## Pasaje proporcionado
↓

Para ver a su padre en la comunidad salvadoreña de El Pepeto, Karla García solía recorrer un peligroso camino lleno de bandas y armas. Las dos calles que separaban sus casas eran una tierra de nadie agujereada por las balas en la que miembros de la Mara Salvatrucha y del Barrio 18-Sureños libraban batallas mortales por hacerse con el control.
“Era muy peligroso. Había tiroteos en las puertas de las casas”, dice esta ama de casa de 40 años de Soyapango, una ciudad satélite al este de San Salvador, la capital de El Salvador.
Sin embargo, un sábado reciente por la tarde, García pudo sentarse frente al invernadero de su padre con su familia, y no vio a ningún delincuente ni oyó ningún disparo.
“Han desaparecido por completo”, apunta refiriéndose a las bandas callejeras que durante años controlaron la zona con mano de hierro. Las paredes cercanas, antes salpicadas con las insignias negras de los líderes del crimen de la comunidad, fueron pintadas de blanco por el Gobierno para simbolizar una nueva era de paz.
El Pepeto, un laberinto de casas de una sola planta de clase trabajadora, no es ni mucho menos el único barrio de El Salvador dominado por las maras que vive días de calma antes impensables.
Un año después de la controvertida “guerra” contra las bandas salvadoreñas emprendida por el líder populista del país, Nayib Bukele, se están produciendo escenas similares en un país centroamericano considerado en su día uno de los lugares más violentos del planeta.
Un precio alto
Incluso críticos acérrimos del Gobierno, como el innovador medio de comunicación El Faro, admitieron que la represión de Bukele –que encarceló a más de 64.000 personas y redujo drásticamente la tasa de homicidios– produjo un “cambio extraordinario” para los salvadoreños, aunque con un enorme costo para la democracia y los derechos humanos.

↑

## Tareas pendientes
1. Reescala el listado desde la línea que contiene "Click the 300 tick on the y axis" hasta el final del listado, ambos extremos incluidos, y reproduce solo esas líneas con sus instrucciones. Multiplica por 1,95 cada coordenada de las respuestas y redondea a números enteros, con las mitades hacia arriba.
2. Continúa el texto sobre la ofensiva contra las maras en El Salvador a partir de su última oración.
El texto sobre la ofensiva contra las maras en El Salvador no guarda relación con el listado.

Datos de ubicación de elementos y texto
↓

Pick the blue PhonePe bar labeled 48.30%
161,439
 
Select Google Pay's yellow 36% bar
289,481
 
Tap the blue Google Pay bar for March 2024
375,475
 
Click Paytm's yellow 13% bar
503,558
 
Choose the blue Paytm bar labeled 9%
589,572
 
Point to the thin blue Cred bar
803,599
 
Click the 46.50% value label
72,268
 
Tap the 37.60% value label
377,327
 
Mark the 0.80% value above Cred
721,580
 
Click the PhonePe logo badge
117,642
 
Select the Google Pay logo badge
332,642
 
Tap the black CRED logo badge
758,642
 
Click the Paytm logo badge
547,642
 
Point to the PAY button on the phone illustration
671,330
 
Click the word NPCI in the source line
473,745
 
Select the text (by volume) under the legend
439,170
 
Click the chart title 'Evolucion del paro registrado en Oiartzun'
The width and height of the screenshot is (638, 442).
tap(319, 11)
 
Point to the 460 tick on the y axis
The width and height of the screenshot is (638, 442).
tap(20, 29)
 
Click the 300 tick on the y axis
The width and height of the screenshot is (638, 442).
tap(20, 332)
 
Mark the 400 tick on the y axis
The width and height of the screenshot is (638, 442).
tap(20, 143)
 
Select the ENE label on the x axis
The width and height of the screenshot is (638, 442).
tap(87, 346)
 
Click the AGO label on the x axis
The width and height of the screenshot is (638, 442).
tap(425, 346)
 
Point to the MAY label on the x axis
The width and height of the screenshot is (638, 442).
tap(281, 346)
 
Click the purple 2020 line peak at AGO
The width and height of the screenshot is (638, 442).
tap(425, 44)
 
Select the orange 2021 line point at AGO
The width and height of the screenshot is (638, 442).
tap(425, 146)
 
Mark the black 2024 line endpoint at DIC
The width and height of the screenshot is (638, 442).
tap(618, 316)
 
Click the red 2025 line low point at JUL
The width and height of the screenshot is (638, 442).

↑

## Respuestas por tarea
1.
Click the 300 tick on the y axis
The width and height of the screenshot is (638, 442).
tap(39, 647)
 
Mark the 400 tick on the y axis
The width and height of the screenshot is (638, 442).
tap(39, 279)
 
Select the ENE label on the x axis
The width and height of the screenshot is (638, 442).
tap(170, 675)
 
Click the AGO label on the x axis
The width and height of the screenshot is (638, 442).
tap(829, 675)
 
Point to the MAY label on the x axis
The width and height of the screenshot is (638, 442).
tap(548, 675)
 
Click the purple 2020 line peak at AGO
The width and height of the screenshot is (638, 442).
tap(829, 86)
 
Select the orange 2021 line point at AGO
The width and height of the screenshot is (638, 442).
tap(829, 285)
 
Mark the black 2024 line endpoint at DIC
The width and height of the screenshot is (638, 442).
tap(1205, 616)
 
Click the red 2025 line low point at JUL
The width and height of the screenshot is (638, 442).

2.
Se cree que, desde que comenzó la ofensiva del Gobierno, miles de personas inocentes fueron detenidas –algunas simplemente por “parecerse” a delincuentes o a raíz de denuncias anónimas–, mientras que más de 100 murieron entre rejas.
“La ausencia de pandillas es un cambio fundamental en la vida de miles de salvadoreños”, escribió El Faro tras documentar la aparente disolución de las bandas en un detallado reportaje de investigación de 5.000 palabras. “Han acabado con las bandas tal y como se conocían”, dijo un alto jefe pandillero.
En febrero The Guardian visitó ocho comunidades de la capital de El Salvador y sus alrededores para analizar la inesperada pacificación. Hasta hace poco, cinco estaban bajo el dominio de la Mara Salvatrucha, dos del Barrio 18-Sureños y una del grupo Barrio 18-Revolucionarios. En ninguna había rastro de miembros de las bandas que antes merodeaban por las esquinas, bebiendo, fumando marihuana y observando constantemente a lugareños y forasteros.
Durante esas visitas, The Guardian habló con más de 20 fuentes, como comerciantes, policías, líderes comunitarios, vecinos y conductores de taxis y de autobús. Todos coincidieron en que los grupos delictivos son una sombra de lo que fueron, aunque muchos sospechan que algunos se fugaron o huyeron al extranjero para eludir una operación que llevó a la cárcel a cerca del 2% de la población adulta.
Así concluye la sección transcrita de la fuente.